Work task: The listing below contains a span that opens with the line containing "Go to the BONNES AFFAIRES section" and closes with the line containing "This screenshot has height=488, width=868.". Return that span exactly.

Provided information:

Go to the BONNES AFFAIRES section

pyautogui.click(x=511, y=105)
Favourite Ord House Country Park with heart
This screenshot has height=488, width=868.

--

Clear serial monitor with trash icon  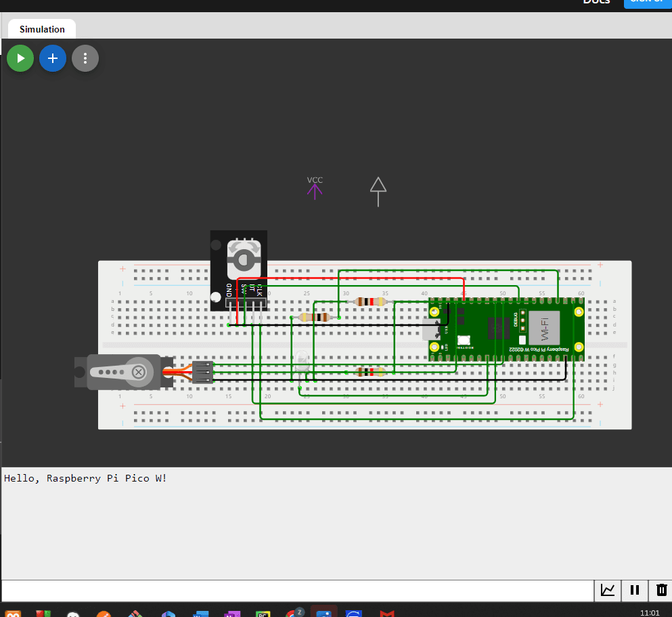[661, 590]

* * *

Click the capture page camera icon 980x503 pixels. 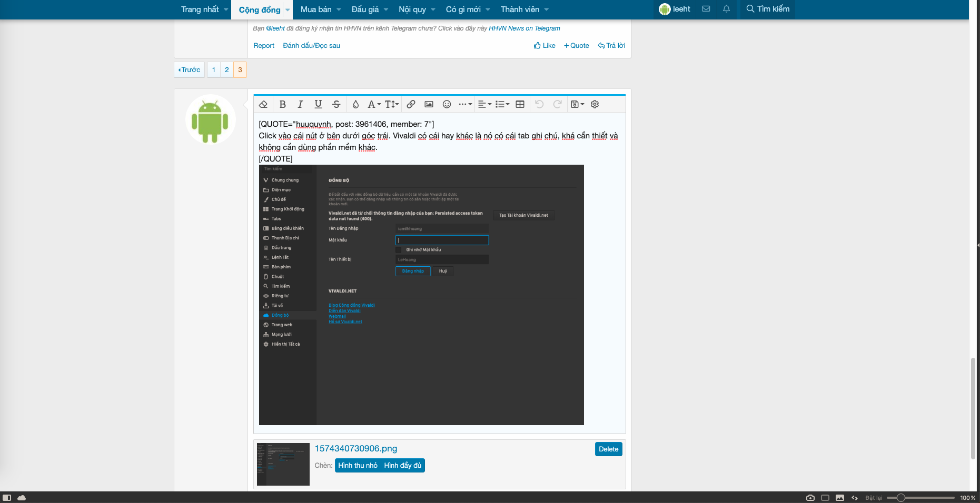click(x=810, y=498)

Result:
Go to the BONNES AFFAIRES section

pyautogui.click(x=511, y=105)
Favourite Ord House Country Park with heart
This screenshot has height=488, width=868.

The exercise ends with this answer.